Now, this year’s chinook salmon run is closing in on 6,000 —
and still counting.
Some have asked if the chinooks could somehow have come over
into the Russian River from the Eel River, through the Potter
Valley Project. White said that the Bodega Marine Lab has
determined the Russian River salmon to be much closer, genetically,
to Central Valley chinooks than to any fish in the Eel River. In
other words, they are definitely not Eel River fish.
The numbers compiled by the Water Agency are not estimates. The
submerged camcorders feed to VCRs housed in a building above the
dam. Video tapes are taken to Water Agency offices on Capricorn Way
in Santa Rosa where interns count every fish that appears on the
monitor.
For a day when few fish were headed upstream, an intern might
take 45 minutes to fast forward through 24 hours worth of tape. But
when masses of salmon fill the screen it takes as long as 10 hours
— working through some sections of tape frame by frame — to
complete the day’s count.
White said that there has been a trend up and down the Northern
California coast toward very large salmon returns. A cycle seems to
prevail in which there will be a decade or two of strong runs in
Alaska and British Columbia followed by strong runs further south.

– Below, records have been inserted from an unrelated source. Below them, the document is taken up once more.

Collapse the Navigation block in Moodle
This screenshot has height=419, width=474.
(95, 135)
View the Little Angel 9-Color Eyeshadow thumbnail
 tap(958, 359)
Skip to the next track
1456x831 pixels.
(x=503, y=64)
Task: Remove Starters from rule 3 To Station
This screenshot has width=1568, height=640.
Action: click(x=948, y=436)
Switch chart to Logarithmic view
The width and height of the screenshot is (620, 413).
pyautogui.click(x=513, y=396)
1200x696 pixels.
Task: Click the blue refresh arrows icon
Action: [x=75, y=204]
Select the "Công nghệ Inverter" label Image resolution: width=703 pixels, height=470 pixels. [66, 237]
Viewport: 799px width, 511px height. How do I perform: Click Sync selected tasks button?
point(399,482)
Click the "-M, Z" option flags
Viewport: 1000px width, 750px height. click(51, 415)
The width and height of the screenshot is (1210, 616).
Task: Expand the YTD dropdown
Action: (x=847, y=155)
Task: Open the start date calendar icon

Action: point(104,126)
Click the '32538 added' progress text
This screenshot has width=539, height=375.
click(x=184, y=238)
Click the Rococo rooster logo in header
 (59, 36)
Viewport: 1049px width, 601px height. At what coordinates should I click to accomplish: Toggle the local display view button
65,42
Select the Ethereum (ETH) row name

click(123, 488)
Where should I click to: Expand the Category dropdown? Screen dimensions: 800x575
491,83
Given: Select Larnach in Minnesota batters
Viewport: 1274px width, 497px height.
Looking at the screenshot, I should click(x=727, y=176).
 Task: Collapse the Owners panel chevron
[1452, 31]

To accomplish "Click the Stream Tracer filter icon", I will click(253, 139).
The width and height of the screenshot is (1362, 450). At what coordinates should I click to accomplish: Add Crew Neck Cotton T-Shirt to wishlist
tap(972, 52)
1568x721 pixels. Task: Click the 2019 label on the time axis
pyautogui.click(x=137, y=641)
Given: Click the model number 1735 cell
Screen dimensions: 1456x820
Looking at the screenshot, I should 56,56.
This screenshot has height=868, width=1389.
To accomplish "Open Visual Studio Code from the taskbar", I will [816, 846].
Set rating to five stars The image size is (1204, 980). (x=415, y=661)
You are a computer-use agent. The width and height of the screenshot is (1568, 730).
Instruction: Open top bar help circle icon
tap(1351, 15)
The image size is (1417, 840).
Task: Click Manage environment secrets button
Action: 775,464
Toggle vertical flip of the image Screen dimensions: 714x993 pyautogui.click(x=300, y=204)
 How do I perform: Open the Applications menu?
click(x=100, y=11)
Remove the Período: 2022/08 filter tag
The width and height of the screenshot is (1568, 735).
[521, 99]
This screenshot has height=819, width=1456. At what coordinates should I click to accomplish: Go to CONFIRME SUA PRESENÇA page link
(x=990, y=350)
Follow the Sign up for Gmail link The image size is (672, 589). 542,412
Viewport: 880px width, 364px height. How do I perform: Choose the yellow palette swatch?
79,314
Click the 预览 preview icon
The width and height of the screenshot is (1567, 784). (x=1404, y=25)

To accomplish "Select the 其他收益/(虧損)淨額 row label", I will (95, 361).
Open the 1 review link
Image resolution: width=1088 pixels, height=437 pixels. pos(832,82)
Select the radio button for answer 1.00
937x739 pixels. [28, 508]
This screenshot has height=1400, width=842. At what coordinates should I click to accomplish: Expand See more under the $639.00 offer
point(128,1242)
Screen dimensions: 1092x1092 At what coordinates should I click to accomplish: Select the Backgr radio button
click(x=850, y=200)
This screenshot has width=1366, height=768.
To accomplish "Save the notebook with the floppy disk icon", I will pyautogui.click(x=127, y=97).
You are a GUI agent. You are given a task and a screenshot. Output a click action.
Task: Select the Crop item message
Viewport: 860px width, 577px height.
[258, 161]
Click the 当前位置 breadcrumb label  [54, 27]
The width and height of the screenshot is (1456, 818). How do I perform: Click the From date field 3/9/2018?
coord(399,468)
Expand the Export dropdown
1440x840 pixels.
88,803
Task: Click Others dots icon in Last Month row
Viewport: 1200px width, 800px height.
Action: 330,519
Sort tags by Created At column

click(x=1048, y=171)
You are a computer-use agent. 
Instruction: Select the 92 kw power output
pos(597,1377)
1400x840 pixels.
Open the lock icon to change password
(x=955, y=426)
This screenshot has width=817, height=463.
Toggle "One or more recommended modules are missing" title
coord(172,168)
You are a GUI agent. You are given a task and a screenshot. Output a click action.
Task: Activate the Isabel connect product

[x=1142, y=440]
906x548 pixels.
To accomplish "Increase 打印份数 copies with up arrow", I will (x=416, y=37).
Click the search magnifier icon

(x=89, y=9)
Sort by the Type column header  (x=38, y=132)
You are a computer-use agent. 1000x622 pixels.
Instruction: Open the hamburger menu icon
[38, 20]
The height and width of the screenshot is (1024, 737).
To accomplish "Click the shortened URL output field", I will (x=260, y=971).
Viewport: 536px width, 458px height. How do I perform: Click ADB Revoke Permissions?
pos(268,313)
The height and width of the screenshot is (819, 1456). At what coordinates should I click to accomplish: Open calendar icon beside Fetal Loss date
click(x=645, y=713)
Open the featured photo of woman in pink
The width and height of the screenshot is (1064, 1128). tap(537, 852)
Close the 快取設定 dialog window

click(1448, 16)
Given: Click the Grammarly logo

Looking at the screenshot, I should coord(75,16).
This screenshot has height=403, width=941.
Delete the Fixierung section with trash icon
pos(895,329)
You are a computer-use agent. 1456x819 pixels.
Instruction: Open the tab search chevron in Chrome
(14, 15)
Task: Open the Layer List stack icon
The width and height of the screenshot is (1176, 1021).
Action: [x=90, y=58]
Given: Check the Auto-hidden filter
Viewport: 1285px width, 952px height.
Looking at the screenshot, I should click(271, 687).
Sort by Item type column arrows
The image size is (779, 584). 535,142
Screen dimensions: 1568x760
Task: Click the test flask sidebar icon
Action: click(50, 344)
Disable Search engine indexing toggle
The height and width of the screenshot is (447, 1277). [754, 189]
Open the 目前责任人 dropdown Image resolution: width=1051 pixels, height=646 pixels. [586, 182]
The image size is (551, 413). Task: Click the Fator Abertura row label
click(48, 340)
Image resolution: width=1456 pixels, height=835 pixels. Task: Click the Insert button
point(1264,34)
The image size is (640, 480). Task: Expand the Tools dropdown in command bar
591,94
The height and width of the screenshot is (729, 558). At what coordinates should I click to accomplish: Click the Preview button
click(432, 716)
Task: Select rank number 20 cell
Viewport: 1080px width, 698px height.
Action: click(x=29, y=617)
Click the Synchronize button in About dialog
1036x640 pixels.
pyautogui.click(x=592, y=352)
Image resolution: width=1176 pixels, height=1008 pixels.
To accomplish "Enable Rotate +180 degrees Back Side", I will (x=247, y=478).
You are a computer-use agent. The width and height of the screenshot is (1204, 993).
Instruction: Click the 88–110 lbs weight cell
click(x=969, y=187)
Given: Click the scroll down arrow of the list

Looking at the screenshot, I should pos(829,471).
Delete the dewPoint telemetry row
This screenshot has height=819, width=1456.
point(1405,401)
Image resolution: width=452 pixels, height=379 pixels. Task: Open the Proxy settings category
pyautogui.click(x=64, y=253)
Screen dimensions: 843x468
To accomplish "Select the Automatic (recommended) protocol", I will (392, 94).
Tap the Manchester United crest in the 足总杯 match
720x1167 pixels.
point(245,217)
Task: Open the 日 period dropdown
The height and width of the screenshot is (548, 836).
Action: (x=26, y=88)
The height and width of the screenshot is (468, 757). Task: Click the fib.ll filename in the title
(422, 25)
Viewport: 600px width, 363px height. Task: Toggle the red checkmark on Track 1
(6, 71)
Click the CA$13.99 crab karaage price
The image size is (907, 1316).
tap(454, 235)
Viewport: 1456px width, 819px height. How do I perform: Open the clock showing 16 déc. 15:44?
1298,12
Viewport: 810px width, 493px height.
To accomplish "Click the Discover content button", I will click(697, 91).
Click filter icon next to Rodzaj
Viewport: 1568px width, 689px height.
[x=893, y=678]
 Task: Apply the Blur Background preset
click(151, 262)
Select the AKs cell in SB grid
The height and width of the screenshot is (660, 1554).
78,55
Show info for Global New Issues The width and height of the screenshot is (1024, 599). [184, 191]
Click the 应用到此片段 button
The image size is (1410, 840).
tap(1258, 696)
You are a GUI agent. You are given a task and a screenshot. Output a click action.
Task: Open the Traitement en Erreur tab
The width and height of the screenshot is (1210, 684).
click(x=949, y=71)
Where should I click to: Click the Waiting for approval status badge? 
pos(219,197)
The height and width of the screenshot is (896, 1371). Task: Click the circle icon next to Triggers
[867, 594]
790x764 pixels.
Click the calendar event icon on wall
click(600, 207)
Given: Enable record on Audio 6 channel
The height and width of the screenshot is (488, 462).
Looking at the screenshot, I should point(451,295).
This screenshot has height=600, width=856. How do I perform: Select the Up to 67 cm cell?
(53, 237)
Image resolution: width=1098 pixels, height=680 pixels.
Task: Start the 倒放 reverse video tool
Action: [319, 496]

“There seems to be good ocean survival in our part of the ocean
now,” White said. “That’s good news.”
But the specialists at the Water Agency are making no
predictions. “Every year we think we’re getting a handle on what’s
happening and then the next year they do something different,” said
Chase. “Fish don’t tend to read textbooks.”
Chase said the Agency has been following the present salmon
migration with great care after the water flow from Lake Mendocino
was cut back. the biologists were especially concerned following
the premature death of several thousand migrating salmon in the
Klamath river several weeks ago. “We were snorkeling at least twice
a week to check on the fish’s welfare,” said Chase.
Using GPS technology, they have also been mapping the location
of the chinooks’ redds — the spawning nests salmon create in the
rocky stream bed. Most of the spawning is upstream from
Healdsburg’s Memorial Dam. Many spawning fish have been sighted
near Cloverdale.
The migrating salmon appear to be very healthy, Chase said. Most
of the spawning is expected to be complete by mid-December.